10 years later, woman killed by police repeats father's history

When police opened fire on an Austin woman Sunday, she suffered a fate eerily similar to her father, whom authorities in Florida shot and killed 10 years ago.

Both Micah Dsheigh Jester, 26, and her father, Keith Ray Jester, wielded toy guns when police shot them. Micah Jester, a Lubbock native, held a BB gun that closely resembled a semi-automatic pistol, while Keith Jester had a toy gun that looked like a snubbed-nose .38 revolver.

Family members said that while the father and daughter were never close, his killing had always been present in Micah Jester's mind and had a great impact on her.

"She was obsessed with his death," her sister Leigha Jester said.

What happened to her father might have been a defining moment for Micah Jester, but family members who spoke Tuesday to the American-Statesman sought to recast cast her as a woman whose highest priority was to be a good mother to her 10-month-old and 5-year-old daughters.

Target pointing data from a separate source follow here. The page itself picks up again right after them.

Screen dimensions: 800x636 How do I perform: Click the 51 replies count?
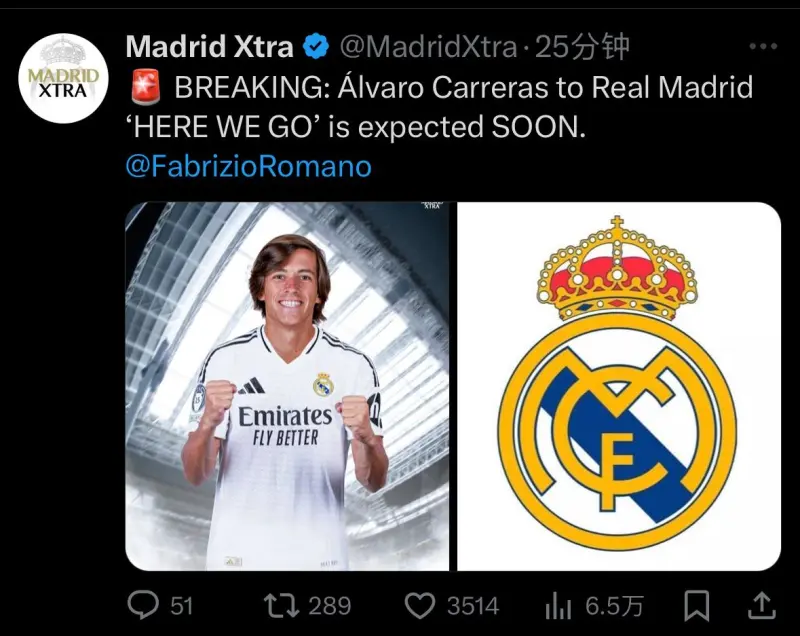pyautogui.click(x=182, y=606)
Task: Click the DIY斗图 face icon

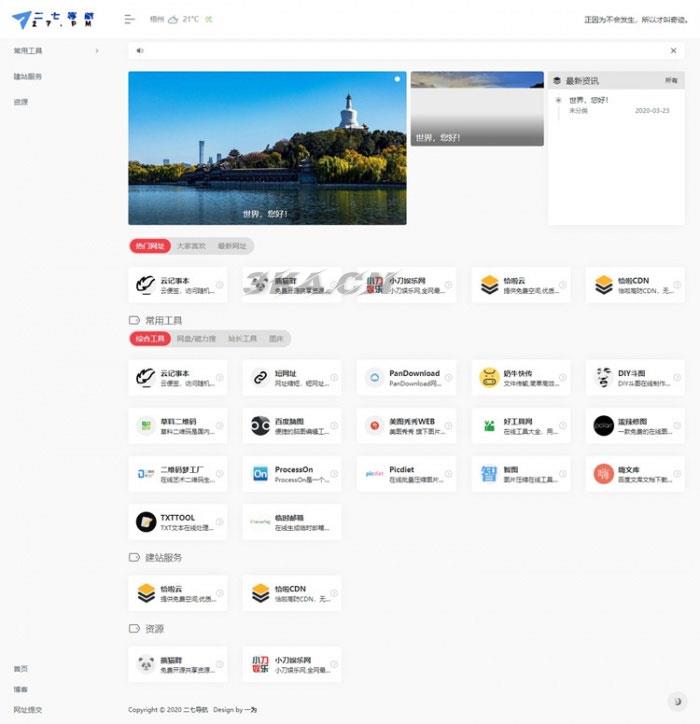Action: pyautogui.click(x=603, y=377)
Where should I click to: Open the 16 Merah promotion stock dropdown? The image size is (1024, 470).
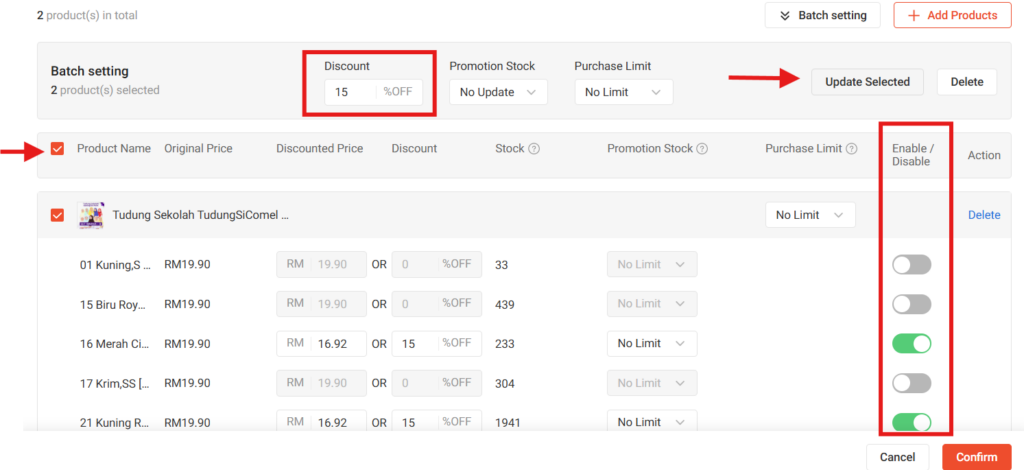pos(652,343)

"Micah was a good, loving person who would do anything for her family," Leigha Jester said. "She was a good person and loved everyone."

Family members said the killing of a woman in crisis was unjust, with a family friend calling the officers who shot her "murderers." The incident left them questioning why nonlethal alternatives weren't used to subdue her. Six people have died from Austin police gunfire this year.

Austin police responded to the South Austin apartment complex where Jester lived after her longtime boyfriend called 911 early Sunday and reported that she was in distress. He specifically requested a mental health expert to respond.

Police dispatched a member of the Police Department's Crisis Intervention Team. However, while police were en route, they learned that Jester had armed herself. At the scene, Jester emerged from a breezeway screaming "kill me" repeatedly while pointing the BB air pistol at police. Police opened fire and fatally injured her.

Austin police Lt. Brian Jones said Monday that even when officers are responding to a mental health call, they must be prepared for anything.

"Our No. 1 priority is preservation of life, obviously, and that's what we all strive for in any call that we respond to," Jones said. "Just like with any call, whether mental health or not, you don't know what you're dealing with until you are there. And when you are suddenly faced with a set of circumstances, you have to react on the training you have."

Austin police fielded about 11,000 mental health calls last year. More than 5,000 of those calls resulted in emergency detentions, Jones said.

Ten years ago, Micah Jester's father had been wanted on a felony robbery warrant out of Lubbock when three police officers from Davie, Fla., near Fort Lauderdale, received a tip. Keith Jester had been hiding out in some friends' mobile home when they informed police of his whereabouts, according to reports from the Fort Lauderdale Sun Sentinel.

Police pulled Keith Jester's vehicle over, and he jumped out with what was authorities later identified as a toy gun with black tape on the handle. They opened fire, killing Keith Jester in front of the home of the friends who had turned him in. He was 39.

Like Micah Jester's death, the family believes the shooting that killed Keith Jester was unjust.

Micah Jester's relationship with her boyfriend — who family members referred to as her husband though the two never formally married — appeared to be unraveling ahead of Sunday's shooting.

"Lately she hasn't been who she used to be," Leigha Jester said. "She was going through a lot of stuff in her life."

A public records search shows Micah Jester was arrested multiple times on charges of felony assault and drug possession, and her family acknowledged a history of drug use.

Jones said that mental health calls are a growing problem facing police in Austin and across the country.

"We are not trained mental health clinicians," he said. "However, when these problems come to the forefront and bubble up to the surface… (people are) going to pick up the phone and call 911. Who responds? The police."